■ **PROVIDED DATA**:
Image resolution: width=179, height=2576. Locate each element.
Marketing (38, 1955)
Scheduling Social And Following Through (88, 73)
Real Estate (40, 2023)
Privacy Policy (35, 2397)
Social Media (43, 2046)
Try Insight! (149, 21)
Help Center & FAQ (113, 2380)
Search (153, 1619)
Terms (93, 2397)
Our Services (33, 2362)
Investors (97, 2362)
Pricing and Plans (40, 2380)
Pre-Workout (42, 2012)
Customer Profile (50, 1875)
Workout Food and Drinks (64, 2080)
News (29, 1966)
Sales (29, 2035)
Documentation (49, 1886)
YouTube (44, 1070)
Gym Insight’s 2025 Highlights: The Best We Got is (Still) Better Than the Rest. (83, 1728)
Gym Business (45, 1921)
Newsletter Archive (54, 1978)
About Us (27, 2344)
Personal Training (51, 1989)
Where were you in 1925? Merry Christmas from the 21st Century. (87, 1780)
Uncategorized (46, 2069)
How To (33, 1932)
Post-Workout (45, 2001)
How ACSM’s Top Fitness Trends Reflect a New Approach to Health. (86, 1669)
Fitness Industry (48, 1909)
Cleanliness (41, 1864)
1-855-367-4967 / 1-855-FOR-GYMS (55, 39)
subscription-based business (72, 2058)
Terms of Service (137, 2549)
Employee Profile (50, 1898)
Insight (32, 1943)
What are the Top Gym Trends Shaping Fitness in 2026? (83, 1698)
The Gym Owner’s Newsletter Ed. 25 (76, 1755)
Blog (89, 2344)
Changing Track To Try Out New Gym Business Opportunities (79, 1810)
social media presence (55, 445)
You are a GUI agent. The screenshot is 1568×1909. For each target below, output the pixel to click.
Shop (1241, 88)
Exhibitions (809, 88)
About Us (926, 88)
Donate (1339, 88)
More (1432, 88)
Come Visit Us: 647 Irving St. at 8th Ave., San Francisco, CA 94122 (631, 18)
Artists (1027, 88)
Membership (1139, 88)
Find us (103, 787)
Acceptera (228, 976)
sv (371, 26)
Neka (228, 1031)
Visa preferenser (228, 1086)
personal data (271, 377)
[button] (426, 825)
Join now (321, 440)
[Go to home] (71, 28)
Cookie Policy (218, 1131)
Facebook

■ **GIVEN INSTRUCTION**: Can you reproduce all of the material above line for line, keeping every character unchanged?

■ **THE SOLUTION**:
Image resolution: width=179, height=2576. Locate each element.
Marketing (38, 1955)
Scheduling Social And Following Through (88, 73)
Real Estate (40, 2023)
Privacy Policy (35, 2397)
Social Media (43, 2046)
Try Insight! (149, 21)
Help Center & FAQ (113, 2380)
Search (153, 1619)
Terms (93, 2397)
Our Services (33, 2362)
Investors (97, 2362)
Pricing and Plans (40, 2380)
Pre-Workout (42, 2012)
Customer Profile (50, 1875)
Workout Food and Drinks (64, 2080)
News (29, 1966)
Sales (29, 2035)
Documentation (49, 1886)
YouTube (44, 1070)
Gym Insight’s 2025 Highlights: The Best We Got is (Still) Better Than the Rest. (83, 1728)
Gym Business (45, 1921)
Newsletter Archive (54, 1978)
About Us (27, 2344)
Personal Training (51, 1989)
Where were you in 1925? Merry Christmas from the 21st Century. (87, 1780)
Uncategorized (46, 2069)
How To (33, 1932)
Post-Workout (45, 2001)
How ACSM’s Top Fitness Trends Reflect a New Approach to Health. (86, 1669)
Fitness Industry (48, 1909)
Cleanliness (41, 1864)
1-855-367-4967 / 1-855-FOR-GYMS (55, 39)
subscription-based business (72, 2058)
Terms of Service (137, 2549)
Employee Profile (50, 1898)
Insight (32, 1943)
What are the Top Gym Trends Shaping Fitness in 2026? (83, 1698)
The Gym Owner’s Newsletter Ed. 25 (76, 1755)
Blog (89, 2344)
Changing Track To Try Out New Gym Business Opportunities (79, 1810)
social media presence (55, 445)
You are a GUI agent. The screenshot is 1568×1909. For each target below, output the pixel to click.
Shop (1241, 88)
Exhibitions (809, 88)
About Us (926, 88)
Donate (1339, 88)
More (1432, 88)
Come Visit Us: 647 Irving St. at 8th Ave., San Francisco, CA 94122 (631, 18)
Artists (1027, 88)
Membership (1139, 88)
Find us (103, 787)
Acceptera (228, 976)
sv (371, 26)
Neka (228, 1031)
Visa preferenser (228, 1086)
personal data (271, 377)
[button] (426, 825)
Join now (321, 440)
[Go to home] (71, 28)
Cookie Policy (218, 1131)
Facebook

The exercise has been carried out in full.